A group of about 20 seminarians joined Fr. Brian Doerr on March 10th for a day of trail building on St. Mary’s Mountain, at the foot of which rests the seminary and university. Dating back to the times of the Civil War, seminarians have enjoyed hiking to a popular area high on the mountain known as “Indian Lookout” to enjoy a beautiful and prayerful view of the valley below. Unfortunately, up to the present, no true trail has existed to connect the seminary to the lookout. However, shortly after Fr. Brian Doerr’s (Diocese of Lafayette-in-Indiana) arrival at the seminary this past fall as Vice-Rector of Human Formation, he sought to find a way to formalize this popular hiking trail. Fr. Doerr’s plans for building the trail incorporated a number of goals such as to preserve the historic heritage of the Mountain, to preserve the ecology of the Mountain, to provide a wonderful recreational opportunity for the community, and to provide the men of the seminary with a labor intensive project for physical health and mental sanity. After contracting with Mr. John Bradford, a certified trail builder with the National Forest Service who is also active in ministry to men in the Catholic Church, the seminarians were finally ready to begin their project on Saturday, March 10. After attending Mass at 5 AM, the group put in a full day’s work of clearing trees, collecting trash, putting into place natural steps, etc. Completing the first part of the project by 2 PM, they returned to the seminary excited about the next opportunity to continue their work on the mountain.
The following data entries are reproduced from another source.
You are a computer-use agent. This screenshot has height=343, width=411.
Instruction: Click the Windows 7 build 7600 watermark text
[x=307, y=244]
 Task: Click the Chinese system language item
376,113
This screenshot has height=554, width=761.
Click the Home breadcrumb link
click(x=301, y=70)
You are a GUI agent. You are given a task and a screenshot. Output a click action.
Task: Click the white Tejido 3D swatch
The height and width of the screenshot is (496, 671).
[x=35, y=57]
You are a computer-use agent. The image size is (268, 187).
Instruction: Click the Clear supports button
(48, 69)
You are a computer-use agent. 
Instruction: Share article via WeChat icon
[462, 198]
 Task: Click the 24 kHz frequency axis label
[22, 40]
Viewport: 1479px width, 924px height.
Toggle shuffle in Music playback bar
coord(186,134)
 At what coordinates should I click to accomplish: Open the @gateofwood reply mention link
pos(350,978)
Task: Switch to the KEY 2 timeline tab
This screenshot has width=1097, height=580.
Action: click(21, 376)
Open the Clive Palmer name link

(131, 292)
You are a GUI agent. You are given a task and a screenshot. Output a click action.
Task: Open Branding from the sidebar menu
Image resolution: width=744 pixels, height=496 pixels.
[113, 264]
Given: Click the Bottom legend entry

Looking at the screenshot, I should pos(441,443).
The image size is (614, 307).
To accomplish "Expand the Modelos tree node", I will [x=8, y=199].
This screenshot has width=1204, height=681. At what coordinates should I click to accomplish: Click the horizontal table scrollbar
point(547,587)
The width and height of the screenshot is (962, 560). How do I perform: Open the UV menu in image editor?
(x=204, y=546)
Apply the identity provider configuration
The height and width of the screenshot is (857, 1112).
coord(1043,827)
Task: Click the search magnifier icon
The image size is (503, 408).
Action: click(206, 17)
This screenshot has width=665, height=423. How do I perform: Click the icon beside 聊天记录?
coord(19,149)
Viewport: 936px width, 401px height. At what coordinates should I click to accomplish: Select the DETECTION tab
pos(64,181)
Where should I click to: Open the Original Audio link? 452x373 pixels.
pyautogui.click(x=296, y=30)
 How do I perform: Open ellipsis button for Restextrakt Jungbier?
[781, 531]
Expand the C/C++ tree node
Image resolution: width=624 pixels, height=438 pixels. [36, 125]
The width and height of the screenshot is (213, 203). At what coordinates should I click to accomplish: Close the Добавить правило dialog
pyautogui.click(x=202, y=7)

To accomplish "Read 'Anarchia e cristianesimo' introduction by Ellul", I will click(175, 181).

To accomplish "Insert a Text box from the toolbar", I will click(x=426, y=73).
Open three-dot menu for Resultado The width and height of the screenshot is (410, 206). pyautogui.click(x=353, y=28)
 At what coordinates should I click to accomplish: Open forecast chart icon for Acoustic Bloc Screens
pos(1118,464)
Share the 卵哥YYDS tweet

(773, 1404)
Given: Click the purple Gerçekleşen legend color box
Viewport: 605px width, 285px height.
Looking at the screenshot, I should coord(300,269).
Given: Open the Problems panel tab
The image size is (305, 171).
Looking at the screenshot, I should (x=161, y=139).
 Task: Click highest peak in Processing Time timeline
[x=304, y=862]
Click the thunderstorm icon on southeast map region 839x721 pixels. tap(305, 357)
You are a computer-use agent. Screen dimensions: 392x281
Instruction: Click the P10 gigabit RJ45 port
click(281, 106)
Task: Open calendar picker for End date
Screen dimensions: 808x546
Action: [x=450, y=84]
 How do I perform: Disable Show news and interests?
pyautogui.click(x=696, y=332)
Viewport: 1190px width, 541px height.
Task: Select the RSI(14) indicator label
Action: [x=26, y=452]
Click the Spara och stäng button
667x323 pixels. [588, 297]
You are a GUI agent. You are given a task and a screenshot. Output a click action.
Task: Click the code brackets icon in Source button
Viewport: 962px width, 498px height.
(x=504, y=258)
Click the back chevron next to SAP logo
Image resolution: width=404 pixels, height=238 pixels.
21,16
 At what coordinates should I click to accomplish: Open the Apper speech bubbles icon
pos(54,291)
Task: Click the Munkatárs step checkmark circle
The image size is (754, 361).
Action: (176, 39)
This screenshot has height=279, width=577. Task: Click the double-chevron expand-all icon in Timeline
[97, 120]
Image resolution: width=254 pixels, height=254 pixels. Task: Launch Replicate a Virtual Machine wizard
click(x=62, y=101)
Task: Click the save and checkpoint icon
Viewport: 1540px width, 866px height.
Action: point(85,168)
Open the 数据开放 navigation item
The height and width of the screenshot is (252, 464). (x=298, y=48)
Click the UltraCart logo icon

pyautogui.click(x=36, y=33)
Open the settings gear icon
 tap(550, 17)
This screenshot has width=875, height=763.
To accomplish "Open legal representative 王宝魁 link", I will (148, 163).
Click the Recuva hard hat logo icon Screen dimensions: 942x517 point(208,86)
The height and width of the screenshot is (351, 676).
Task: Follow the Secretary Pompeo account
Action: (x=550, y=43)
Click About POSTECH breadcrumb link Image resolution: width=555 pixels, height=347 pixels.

On Monday March 5, the Mount community participated at the ground breaking ceremony for a new visitor’s center at the National Shrine Grotto of Lourdes. After raising funds for a number of years, the Grotto staff, which is on the campus of Mount St. Mary’s University marked the ground breaking for their new building with a joyous celebration in which the seminarians participated in full. The grotto chaplain, Fr. Thomas Smith a 1982 graduate of Mount St. Mary’s Seminary, began the occasion with a brief prayer of invocation followed by a rousing speech by university president, Thomas H. Powell. Later each of the members of the university’s board of trustees, along with seminary rector Msgr. Steven P. Rohlfs dug up a small piece of earth to initiate the building process. Msgr. Rohlfs even received some assistance from seminarian Eric Bolek (S’ 15, Peoria) in pushing his shovel into the ground. At the conclusion of the ground breaking ceremony, the seminary schola sang a piece for the the pleasure of all present. More information about the future visitor’s center can be found on the Grotto’s website at the following address,

While many seminarians often travel far and wide during the breaks from school, during each break a number of seminarians choose to stay behind at the seminary during the time off. With about 25 seminarians staying at the seminary, this most recent Spring break (2/27-3/2) was no exception. With most of the seminarians traveling back to their dioceses, perhaps going on a pilgrimage to Rome, or traveling to visit family or friends, the usual busy seminary building is left quiet and peaceful, if only for a short while. During the break, a certain amount of money is offered for those remaining in Emmitsburg, and each night a different seminarian is in charge of providing a home made dinner for the whole group. The family-like environment allows the seminarians to spend more time with each other and develop fraternal bonds which are harder to achieve during the recurrent busyness of the academic year.